In a major shift from its prolonged contractionary stance, Bangladesh Bank has unveiled a balanced monetary policy statement (MPS) for the second half of 2026.
To drive this economic recovery, the regulator announced a massive Tk60,000 crore special stimulus package.
Unveiling the monetary blueprint at the central bank's headquarters on Tuesday, Governor Md Mostaqur Rahman outlined a policy direction designed to ease credit bottlenecks.
Deputy Governor Habibur Rahman presented the core technical keynote, highlighting a deliberate shift away from aggressive tightening toward growth-supportive stabilization.
The primary focus of the new monetary roadmap is lifting private sector credit growth out of its multi-year slump.
Central bank planners have established a clear trajectory to rebuild credit flows to businesses and industrial houses.
The slump down to 5.5% growth by June 2026—one of the lowest levels in recent history—stemmed from high policy interest rates, strict import controls, and weak business confidence.
By introducing the Tk60,000 crore injection and stabilizing the currency market, the central bank expects credit demand from private enterprises to bounce back strongly over the next 12 months.

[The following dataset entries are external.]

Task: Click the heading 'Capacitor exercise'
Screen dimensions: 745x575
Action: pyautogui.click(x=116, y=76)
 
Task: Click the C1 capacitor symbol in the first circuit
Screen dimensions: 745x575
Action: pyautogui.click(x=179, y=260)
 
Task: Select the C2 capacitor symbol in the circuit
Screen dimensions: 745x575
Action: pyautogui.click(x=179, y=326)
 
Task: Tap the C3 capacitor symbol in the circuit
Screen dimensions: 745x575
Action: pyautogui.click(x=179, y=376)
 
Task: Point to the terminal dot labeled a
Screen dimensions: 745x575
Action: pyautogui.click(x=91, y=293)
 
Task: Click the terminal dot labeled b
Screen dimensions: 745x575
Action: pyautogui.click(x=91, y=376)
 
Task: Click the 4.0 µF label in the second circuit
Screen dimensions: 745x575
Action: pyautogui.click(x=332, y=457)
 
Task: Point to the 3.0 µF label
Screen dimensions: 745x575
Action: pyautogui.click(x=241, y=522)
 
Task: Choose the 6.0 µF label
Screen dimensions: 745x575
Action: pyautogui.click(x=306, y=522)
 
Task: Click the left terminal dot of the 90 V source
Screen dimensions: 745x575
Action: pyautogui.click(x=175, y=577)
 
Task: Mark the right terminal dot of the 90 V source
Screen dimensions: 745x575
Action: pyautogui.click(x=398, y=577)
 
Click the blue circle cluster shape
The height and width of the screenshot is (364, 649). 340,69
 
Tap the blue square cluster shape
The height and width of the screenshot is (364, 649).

To make more liquid funds available for private enterprises, the MPS outlines a clear plan to gradually reduce the government's heavy reliance on commercial bank borrowing.
Public sector credit growth peaked at a massive 28.9% in December 2025, effectively crowding out private borrowers.
By steering state deficits toward non-bank funding options, central bank planners expect government credit growth to cool to 17.2% by June 2027. This shift will give commercial banks significantly more room to support private capital investment.
The central bank is managing this liquidity expansion carefully to prevent sparking new inflationary pressures:
- Broad Money (M2) Expansion: Broad money growth is projected to scale up from 10.8% in June 2026 to 11.5% by December 2026, eventually reaching 13.0% by June 2027.
- Net Domestic Assets (NDA): Domestic assets are forecast to track upward from 9.2% to 12.6% by the close of the fiscal year.
- Overall Domestic Credit Limit: Total domestic credit expansion will be kept steady within a tight 10% to 10.5% band to keep macro-monetary stability intact.
With the money multiplier projected to hold steady around 5.30, commercial banks will maintain a stable capacity to create credit from their core deposit bases.
This stability is further reinforced by a positive outlook for Net Foreign Assets (NFA), driven by steady remittance inflows, stronger export earnings, and a stable exchange rate.
Bangladesh Bank's new policy stance marks a pragmatic evolution in its economic strategy.
While inflation control remains a top priority, the central bank recognizes that prolonged credit starvation risks causing long-term industrial damage.